2.5 Performance degradation of common threads using FTL
As the analysis of get() method is completed, the principle of set(value) method is also ready to be revealed. Due to space limitation, no separate analysis is required.
If FTL is used in combination with FTLT, it will degrade to JDK ThreadLocal because ordinary threads do not contain InternalThreadLocalMap.
InternalThreadLocalMap get() :
=======================InternalThreadLocalMap======================= public static InternalThreadLocalMap get() { Thread thread = Thread.currentThread(); if (thread instanceof FastThreadLocalThread) { return fastGet((FastThreadLocalThread) thread); } else { return slowGet(); }} private static InternalThreadLocalMap slowGet() { Get InternalThreadLocalMap threadLocal <InternalThreadLocalMap> slowThreadLocalMap = from this threadLocal UnpaddedInternalThreadLocalMap.slowThreadLocalMap; InternalThreadLocalMap ret = slowThreadLocalMap.get(); if (ret == null) { ret = new InternalThreadLocalMap(); slowThreadLocalMap.set(ret); } return ret; }Copy the codeGet InternalThreadLocalMap from a JDK ThreadLocal variable and then get the value of the specified array subscript from InternalThreadLocalMap.

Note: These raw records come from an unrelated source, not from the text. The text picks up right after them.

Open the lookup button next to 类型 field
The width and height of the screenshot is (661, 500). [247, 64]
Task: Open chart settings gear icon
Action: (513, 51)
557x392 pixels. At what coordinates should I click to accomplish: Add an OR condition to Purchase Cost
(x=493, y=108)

3 Resource recovery mechanism of FTL
Netty provides three reclamation mechanisms for FTL:
Automatic: Use FTLT to execute a Runnable task wrapped by FastThreadLocalRunnable. After the task is executed, FTL is cleared automatically.

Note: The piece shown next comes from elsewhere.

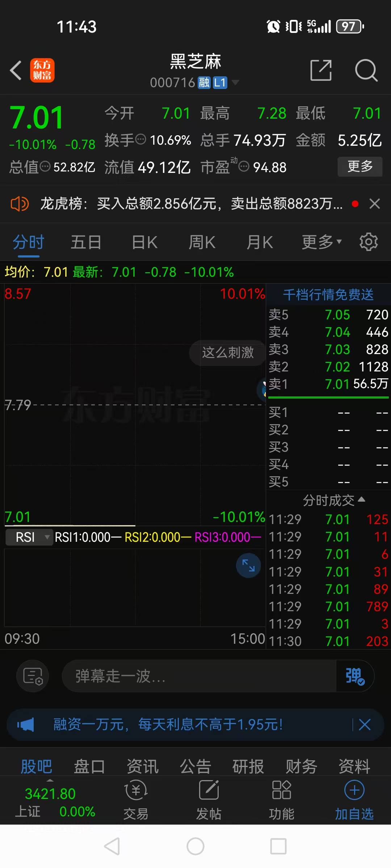This screenshot has height=868, width=391.
Task: Tap the 弹幕走一波 input field
Action: 199,676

Manual: Both FTL and InternalThreadLocalMap provide the remove method, which the user can (and sometimes must, for example, a common thread pool using FTL) call manually when appropriate to display the delete.
Automatic: Register a Cleaner for each FTL of the current thread. When the thread object is not strongly reachable, the Cleaner thread will recycle the current FTL of the current thread. (Netty recommends that if you can use the other two methods, do not use this method, because it requires another thread, resource consumption, and multi-threading will cause some resource competition, in netTY-4.1.34 version, has commented out the code to call ObjectCleaner.)
4 FTL usage in Netty
The most important use of FTL in Netty is to allocate ByteBuf. The basic approach is that each thread allocates a block of memory (PoolArena), and when it needs to allocate ByteBuf, the thread allocates it from its own PoolArena first, and then globally if it cannot allocate ByteBuf.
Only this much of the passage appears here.